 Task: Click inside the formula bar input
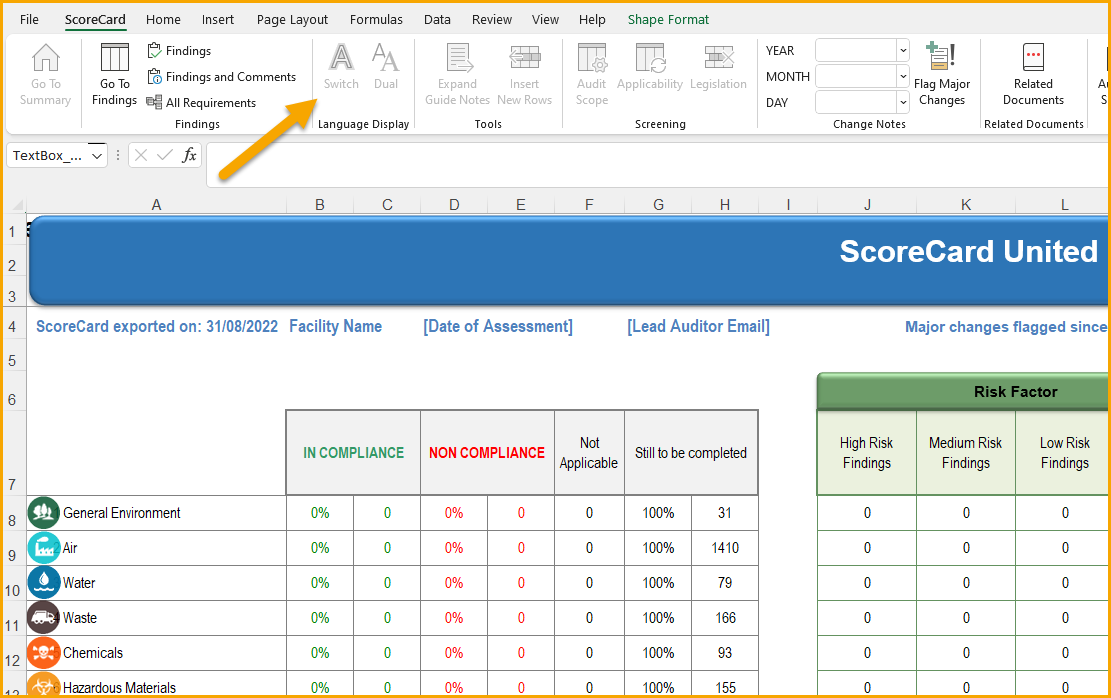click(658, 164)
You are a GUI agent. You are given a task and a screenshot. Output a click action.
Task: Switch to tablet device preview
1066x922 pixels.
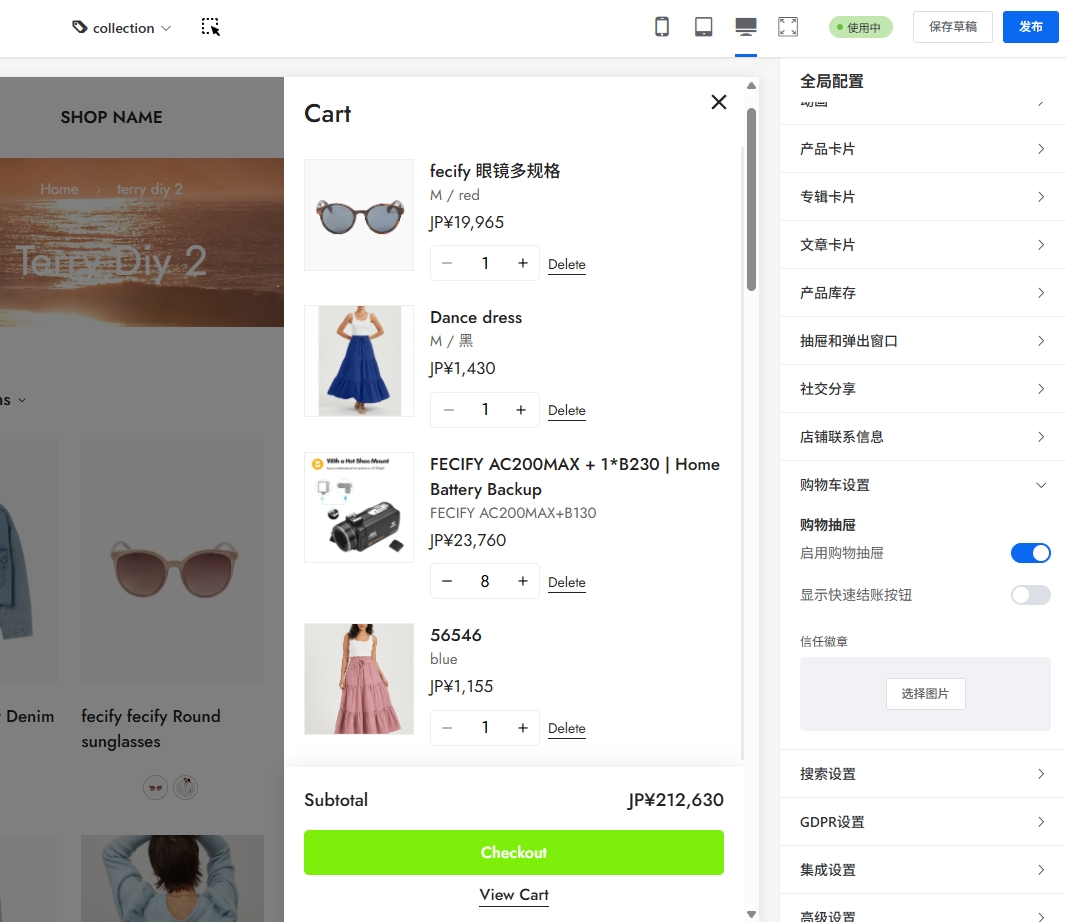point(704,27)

= = = = = = =

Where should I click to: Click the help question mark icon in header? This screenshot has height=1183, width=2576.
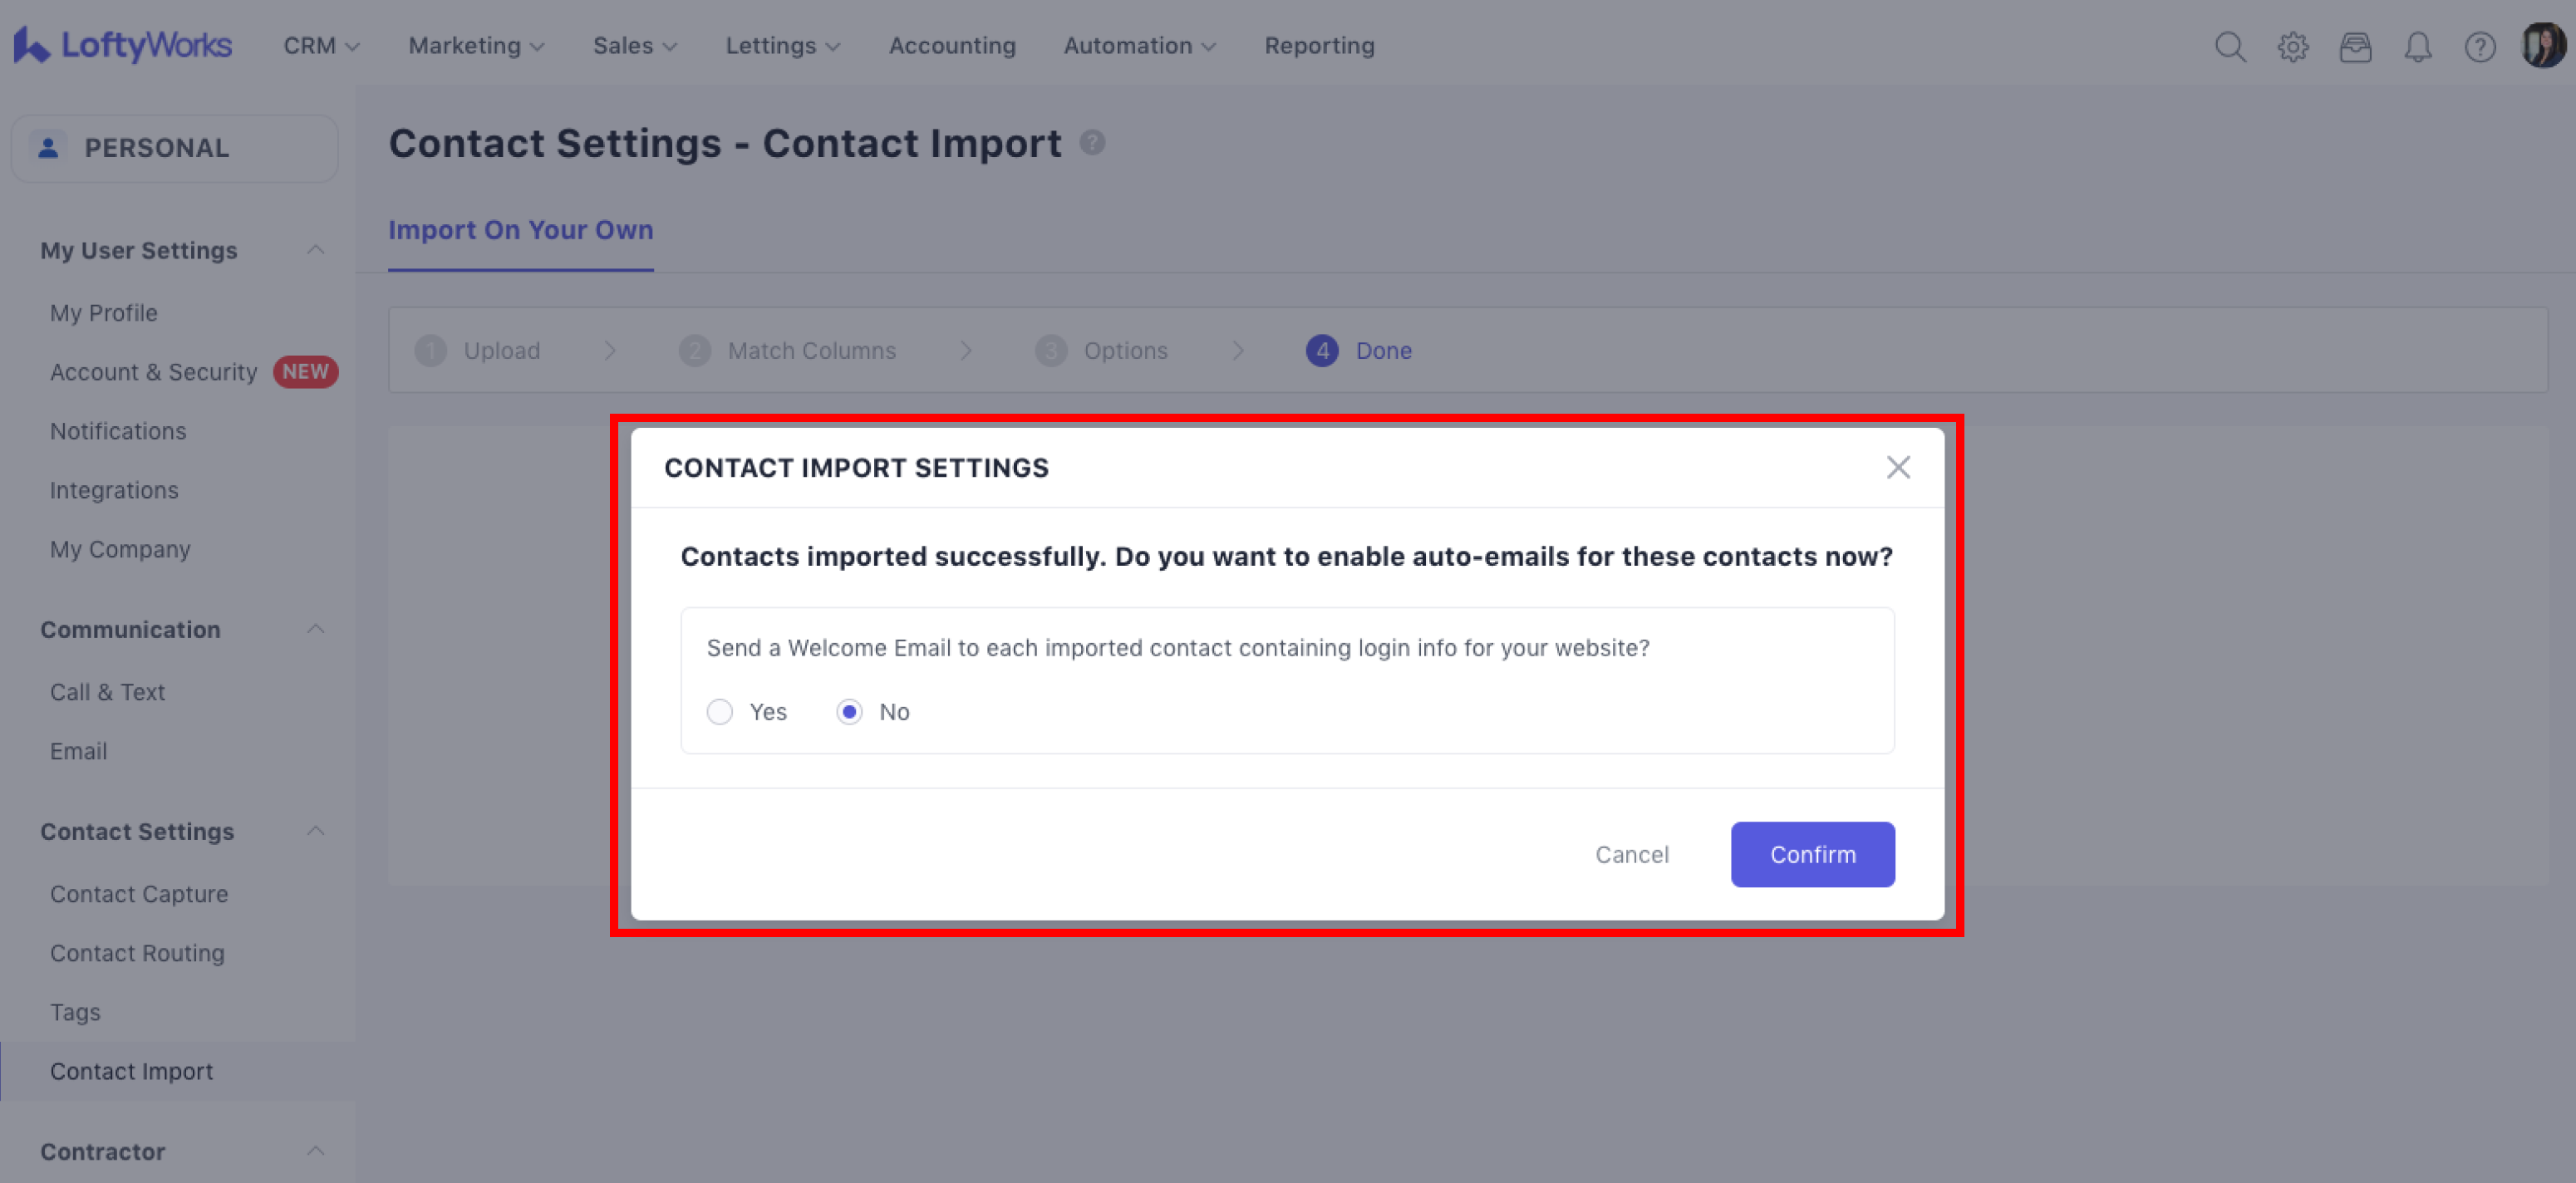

= = = = = = =

Reproduce the rows between the line containing "Task: Click inside the formula bar input" and the line containing "point(704,27)", inclusive, with the requests included and -65 added to every coordinate in the answers. Omit the pictures from your answer.

The answer:
 Task: Click inside the formula bar input
click(593, 99)
You are a GUI agent. You are given a task and a screenshot. Output a click action.
Task: Switch to tablet device preview
1066x922 pixels.
point(639,-38)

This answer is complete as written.